A small girl crept forward, wide-eyed in the near darkness. “Are your muscles real?”

Zhen snorted.

Lars presented his arm. “Far as I know. Give it a punch.”

She glanced around and, when no one said anything, tapped his arm.

“Nah, put some swing in it,” he added, then made an exaggerated grimace when she hit him a little harder. “See?”

She giggled, then caught herself, and all color drained from her face.

I knew that look. Guilt. Anticipation of punishment. A knot of anger rose in my chest. Laughter should not produce fear.

A thunderous growl reverberated through the Halls, and everyone froze until the slow thrum of the circulation fans resumed. A few children cheered.

“Nate and Alec did it,” Zhen exclaimed. “Moons and stars, it’s good to have air.”

However, when the dim lights flickered on, Lars and Zhen stared ashen-faced and open-mouthed into the vast room with its rows upon rows of tanks, now dark. Whether or not their inmates had lived mere hours ago, they did not now.

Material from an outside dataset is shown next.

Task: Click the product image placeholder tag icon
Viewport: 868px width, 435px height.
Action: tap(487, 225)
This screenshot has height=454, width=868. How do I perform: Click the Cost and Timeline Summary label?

The first girl touched my arm. “A child is missing.”

“You sure?” Lars asked.

She scowled at him. “I counted.”

“Only one is an acceptable loss,” a short girl said.

“That is untrue,” I said more sharply than I should have. I softened my voice. “Who is it?”

“A girl of the sixth cohort.”

“Stay here,” I said, and when she protested, I added, “The others know you. They will feel safer. Lars, help me search.”

She conceded, so while James and Zhen organized the group, Lars and I prowled the darkened aisles.

I found her. A tiny girl of six years, huddled in a ball, shrinking back from my approach.

“It is well, little one,” I said quietly. “The bad people are contained, and it is safe.”

She scrunched farther against the silent tank.

“I am going to call my friend. His name is Lars, and he is very kind.” I leaned back. “Lars, I have found her.”

“Good show! Need help?”

“I do not, but tell the others. The first novice is concerned.”

I settled down to wait until the little one uncurled and sidled over to me. We rejoined the others. James offered to carry me again, but I declined. I kept my hand on the wall as the little one I had found, the first novice, and I slowly led the way from the Halls to the surface. Behind us walked two hundred thirty-nine children, and behind them, James and Lars closed the doors on the Hall of Reclamation.